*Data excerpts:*
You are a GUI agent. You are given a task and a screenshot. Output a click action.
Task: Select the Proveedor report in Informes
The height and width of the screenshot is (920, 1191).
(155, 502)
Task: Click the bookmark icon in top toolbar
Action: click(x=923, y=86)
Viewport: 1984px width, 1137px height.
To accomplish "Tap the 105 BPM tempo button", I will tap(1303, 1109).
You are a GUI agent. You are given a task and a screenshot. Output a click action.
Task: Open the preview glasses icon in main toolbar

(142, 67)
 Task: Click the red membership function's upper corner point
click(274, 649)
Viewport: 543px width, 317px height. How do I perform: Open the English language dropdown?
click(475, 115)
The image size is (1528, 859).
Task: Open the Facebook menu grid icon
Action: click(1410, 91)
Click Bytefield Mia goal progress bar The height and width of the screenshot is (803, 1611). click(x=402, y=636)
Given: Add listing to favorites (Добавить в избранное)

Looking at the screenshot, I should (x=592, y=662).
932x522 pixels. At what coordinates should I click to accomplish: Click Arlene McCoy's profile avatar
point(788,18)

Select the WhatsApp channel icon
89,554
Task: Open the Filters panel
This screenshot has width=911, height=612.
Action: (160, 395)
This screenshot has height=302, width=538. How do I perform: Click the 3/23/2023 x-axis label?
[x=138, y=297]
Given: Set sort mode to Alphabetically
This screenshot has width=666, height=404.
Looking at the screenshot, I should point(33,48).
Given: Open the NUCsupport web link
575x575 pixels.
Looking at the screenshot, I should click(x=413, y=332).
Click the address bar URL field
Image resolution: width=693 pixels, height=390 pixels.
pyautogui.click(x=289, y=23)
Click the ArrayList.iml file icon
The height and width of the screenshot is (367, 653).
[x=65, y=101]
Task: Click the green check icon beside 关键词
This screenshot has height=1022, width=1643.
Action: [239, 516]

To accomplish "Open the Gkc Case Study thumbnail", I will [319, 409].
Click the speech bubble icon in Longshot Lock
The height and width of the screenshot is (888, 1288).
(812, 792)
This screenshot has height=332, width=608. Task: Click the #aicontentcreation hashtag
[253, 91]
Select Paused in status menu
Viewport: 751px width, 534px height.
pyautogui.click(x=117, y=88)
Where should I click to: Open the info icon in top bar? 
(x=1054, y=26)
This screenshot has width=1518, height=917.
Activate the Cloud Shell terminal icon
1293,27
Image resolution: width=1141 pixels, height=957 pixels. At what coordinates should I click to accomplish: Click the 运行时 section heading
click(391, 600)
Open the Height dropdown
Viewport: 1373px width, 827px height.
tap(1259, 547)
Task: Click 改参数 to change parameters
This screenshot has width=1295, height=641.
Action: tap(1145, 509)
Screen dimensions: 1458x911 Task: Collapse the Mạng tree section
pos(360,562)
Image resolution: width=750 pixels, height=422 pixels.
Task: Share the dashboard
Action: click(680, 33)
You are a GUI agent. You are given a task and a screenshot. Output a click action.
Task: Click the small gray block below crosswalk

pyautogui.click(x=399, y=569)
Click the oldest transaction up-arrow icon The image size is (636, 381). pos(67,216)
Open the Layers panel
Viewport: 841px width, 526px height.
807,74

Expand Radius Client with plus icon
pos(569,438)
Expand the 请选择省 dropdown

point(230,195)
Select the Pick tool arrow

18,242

*Problem statement:* Look through the records above and please copy every line in which the string "panel" occurs.

*Task output:*
Task: Open the Filters panel
Open the Layers panel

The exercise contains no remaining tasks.